EXERCISE DIRECTIONS: Please give the number of lines in the entries below that hold "computer", with no other words.

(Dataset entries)
-.-.-
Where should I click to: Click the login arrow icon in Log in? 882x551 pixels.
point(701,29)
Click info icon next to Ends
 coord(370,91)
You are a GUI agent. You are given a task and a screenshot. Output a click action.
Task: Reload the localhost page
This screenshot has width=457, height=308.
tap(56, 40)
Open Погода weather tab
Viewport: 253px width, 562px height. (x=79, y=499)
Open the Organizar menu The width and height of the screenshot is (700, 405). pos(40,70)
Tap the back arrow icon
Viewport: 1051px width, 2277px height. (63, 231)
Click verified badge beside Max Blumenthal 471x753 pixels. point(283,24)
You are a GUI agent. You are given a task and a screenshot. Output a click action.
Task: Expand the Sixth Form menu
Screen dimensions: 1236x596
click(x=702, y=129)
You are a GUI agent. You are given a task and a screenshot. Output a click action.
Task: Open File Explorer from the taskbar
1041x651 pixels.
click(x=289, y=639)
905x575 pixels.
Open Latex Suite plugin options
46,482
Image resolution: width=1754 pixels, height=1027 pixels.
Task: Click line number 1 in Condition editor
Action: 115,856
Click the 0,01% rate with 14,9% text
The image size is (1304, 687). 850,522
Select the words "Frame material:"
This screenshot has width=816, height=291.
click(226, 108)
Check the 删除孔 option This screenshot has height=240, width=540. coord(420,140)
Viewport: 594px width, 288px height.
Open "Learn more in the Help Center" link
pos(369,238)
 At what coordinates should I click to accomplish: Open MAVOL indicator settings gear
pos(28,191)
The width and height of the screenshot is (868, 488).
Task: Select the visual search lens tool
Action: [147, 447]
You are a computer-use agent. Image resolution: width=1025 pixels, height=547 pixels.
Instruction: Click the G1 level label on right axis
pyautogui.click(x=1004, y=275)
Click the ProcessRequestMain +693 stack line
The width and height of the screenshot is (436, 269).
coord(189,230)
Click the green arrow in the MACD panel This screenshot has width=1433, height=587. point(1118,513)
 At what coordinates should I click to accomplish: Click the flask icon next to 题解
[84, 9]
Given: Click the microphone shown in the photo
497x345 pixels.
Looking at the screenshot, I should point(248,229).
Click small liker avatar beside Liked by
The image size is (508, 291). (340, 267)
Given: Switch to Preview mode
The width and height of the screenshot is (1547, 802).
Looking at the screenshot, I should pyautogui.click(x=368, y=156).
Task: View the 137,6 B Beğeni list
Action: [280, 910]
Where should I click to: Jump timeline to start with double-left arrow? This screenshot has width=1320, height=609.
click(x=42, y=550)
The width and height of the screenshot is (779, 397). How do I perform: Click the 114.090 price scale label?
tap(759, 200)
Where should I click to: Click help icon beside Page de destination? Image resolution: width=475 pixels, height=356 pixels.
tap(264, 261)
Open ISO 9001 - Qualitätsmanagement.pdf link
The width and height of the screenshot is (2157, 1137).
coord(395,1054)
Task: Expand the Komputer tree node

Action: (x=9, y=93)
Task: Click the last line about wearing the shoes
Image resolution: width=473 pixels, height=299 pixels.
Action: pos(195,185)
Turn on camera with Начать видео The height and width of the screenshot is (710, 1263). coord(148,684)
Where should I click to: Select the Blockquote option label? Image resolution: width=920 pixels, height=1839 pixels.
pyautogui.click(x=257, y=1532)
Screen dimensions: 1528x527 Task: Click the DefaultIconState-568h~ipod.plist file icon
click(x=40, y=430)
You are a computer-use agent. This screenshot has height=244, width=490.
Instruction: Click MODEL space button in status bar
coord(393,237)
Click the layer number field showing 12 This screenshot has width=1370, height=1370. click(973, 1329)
-.-.-
THE COMPLETED TASK: 2